Unlike nuclear fission, the process that powers today’s nuclear power plants, fusion energy poses no risk of out-of-control chain reactions and meltdowns, like the disaster in Chernobyl in 1986. Fusion also produces far less radioactivity and hazardous waste and does not produce greenhouse gasses. The primary by-product of fusion is helium — an inert, non-toxic gas.

3. Fusion is very, very difficult to pull off.

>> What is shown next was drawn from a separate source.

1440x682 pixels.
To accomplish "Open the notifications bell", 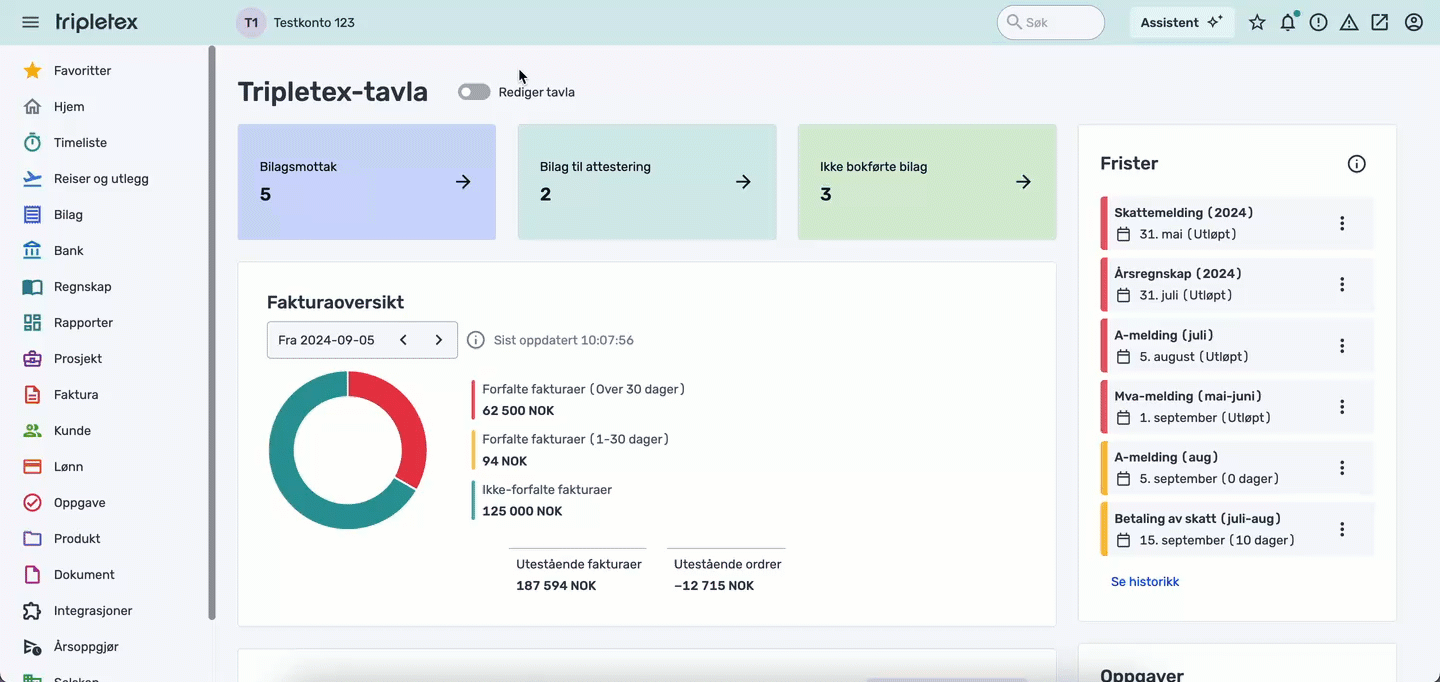I will (x=1288, y=22).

The science of fusion energy is far from simple but well understood. What makes fusion energy so elusive are the difficulties in engineering a device that can produce it. Making a fusion reactor is like creating — and containing — a tiny star on Earth. To achieve conditions where fusion energy will be created, scientists generate extremely hot plasmas — ionized gasses. At these temperatures, ions that would normally be repelled from each other smash into one another and fuse. When this happens, energy is released. Scientists control the monstrously hot plasma by means of lasers or magnetic fields. It’s a complex and massive engineering feat. 

4. Fusion really could be a game-changer.

Energy from nuclear fusion would be safe, clean, carbon-free and almost limitless. It’s hard to overstate how much this would impact every aspect of life on Earth. If everyone seems pretty excited about these advances, that’s why.


Read More: Determining Nuclear Fusion's Future


5. Fusion won’t happen tomorrow.

This is indeed a huge step, but we’re not there yet. To be commercially viable, a fusion plant would have to produce in one-tenth of a second the amount of energy produced in one day at NIF. What these latest results tell us is that it can be done. Investments of time, money and expertise can pay off in a big way.

“The National Academy last year said we should aim for first fusion electricity between 2035 and 2040. I think that is hard but a worthy target," says Steven Cowley, director of the Princeton Plasma Physics Laboratory.

Although it won’t happen tomorrow, a future powered by safe, clean fusion energy looks much closer today than it did yesterday.